Good day, I was looking through some papers to help with my project assignment that wants me to implements 2 lasso approaches. I am having trouble simulating the samples from a MVN distribution.
$\Theta = B + δI_p \in R_{p\times p}$, where $I_p$ is the identity matrix, each off-diagonal entry in $B$ (symmetric matrix) is generated independently and equals $0.5$ with probability $0.1$ or $0$ with probability $0.9$. $\delta > 0 $is chosen such that $\Theta$ is positive definite. Finally, the matrix is standardized to have unit diagonals (transforming from covariance matrix to correlation matrix). The sparsity pattern in $\Theta$ corresponds to the true edge set $E=\{ (j,l):c_{jl}\neq0, 1 \leq j,l \leq p,j\neq l\}$.

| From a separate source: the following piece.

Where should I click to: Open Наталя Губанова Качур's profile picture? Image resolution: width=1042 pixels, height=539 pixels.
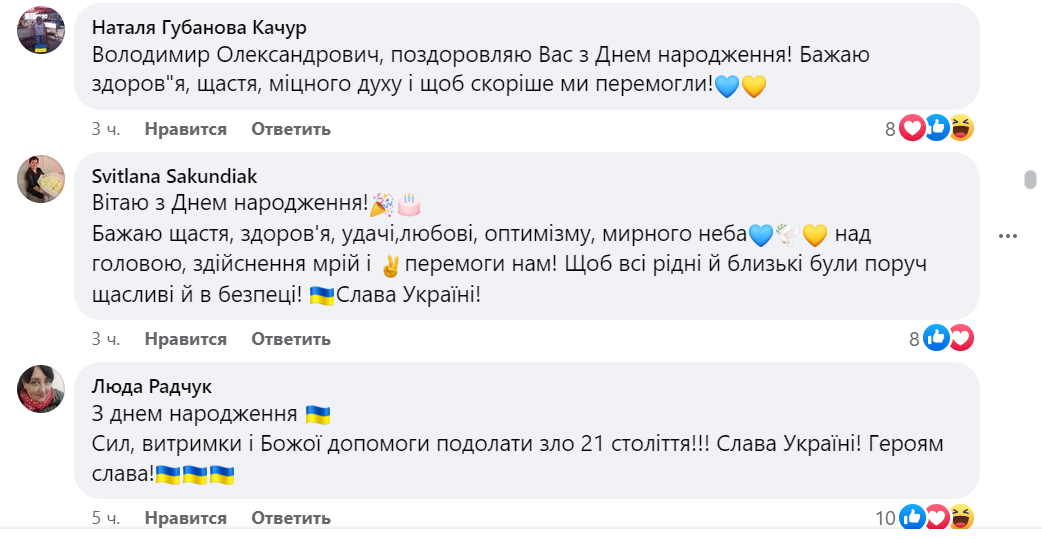[41, 30]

I had a look at some papers that generated this matrix but I had no luck in finding the code. I assume I have to use scio and glasso packages for this from what I gathered and then apply mvrnorn to generate the samples.
EDIT:
Having attempted this, I think I managed to generate the matrix $B$ as described.
set.seed(123)
m = matrix(NA, ncol = 100, nrow = 100)
m[lower.tri(m)] = 0.5*rbinom(100*(100-1)/2,1,0.1)
m[upper.tri(m)] = 0.5*rbinom(100*(100-1)/2,1,0.1)
diag(m) = 0
theta=nearPD(m, keepDiag=FALSE)
I also used the nearPD function to get the $\Theta$ matrix. But I am not sure how I can do this without using a prebuilt function. i.e. use the format of the question $\Theta = B + δI_p \in R_{p\times p}$ and find a suitable $\delta$.
How do I find this $\delta$?